Я понимал, сколь все это нелепо и чрезвычайно получилось: прибытие Военного Совета округа на Чукотку держалось в строжайшей тайне, местность в радиусе полутора километров от участка обороны, где проводились учения, была оцеплена двумя стрелковыми ротами, знал я и о договоренности с пограничниками о том, что их сторожевой катер с ночи патрулирует в проливе, чтобы не допустить сюда и к прилегающим участкам побережья ни одно плавсредство. И вот, несмотря на все предосторожности, пьяный эскимос или чукча, быть может и скорее всего агент американской разведки, оказался рядом с командующим, рядом с генералами и старшими офицерами, видеть которых ему здесь, вблизи границы с Аляской, никак не полагалось и, более того, своим разнузданным панибратством — приглашением в собутыльники, приглашением распить с ним содержимое фляжки, очевидно прямо из горлышка, — чудовищно их оскорбил. Я понимал, сколь все это невероятно и чрезвычайно, но как же они могли уйти, не сказав ни слова?.. Не последовало от них даже четко предусмотренного Уставом в тех случаях, когда начальник покидает воинскую часть или подразделение: «До свидания, товарищи!»

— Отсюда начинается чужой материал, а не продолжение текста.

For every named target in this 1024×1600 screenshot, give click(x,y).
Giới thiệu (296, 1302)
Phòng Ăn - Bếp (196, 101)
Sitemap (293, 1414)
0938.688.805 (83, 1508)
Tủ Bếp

Взводные стояли в растерянности, подавленные, ничего не понимая и не скрывая этого. В отличие от них, даже в эти минуты душевного отчаяния я не забыл, что и на службе, как и в бою, офицер не имеет права на эмоции и не смеет поддаваться настроению. Я был воспитанником незабываемой Четыреста двадцать пятой стрелковой дивизии, был воспитанником Астапыча, то и дело напоминавшего подчиненным командирам: «Хорошее слово и кошке приятно!» И как бы со мной ни обошлись вышестоящие начальники, что бы ни произошло, я должен был следовать не их внезапному поведению, а полуторавековой, еще со времен Суворова, традиции русского офицерства и, прежде всего, принципу армейской или воинской справедливости. Я велел построить роту и, став перед людьми в центре, стараясь держаться «бодро-весело» и пытаясь через силу улыбнуться, поблагодарил всех за службу и самоотверженные, как я выразился, действия во время учения, что вообще-то соответствовало истине, а затем приказал командиру первого взвода вести людей в расположение, кормить обедом и отдыхать.
Я не мог это сделать сам: после шести часов нервного перенапряжения я был совершенно измучен, разбит и, при всей своей физической крепости и выносливости, ощущал слабость в ногах и полную опустошенность. Мне хотелось остаться одному и все осмыслить, ну а главное — я чувствовал, что не смогу идти целый час по тундре на виду у сотни подчиненных, посматривавших на меня с интересом и сочувствием или сожалением. Что я мог сказать или объяснить этой сотне человек, считавших меня строгим, требовательным, но справедливым командиром роты?..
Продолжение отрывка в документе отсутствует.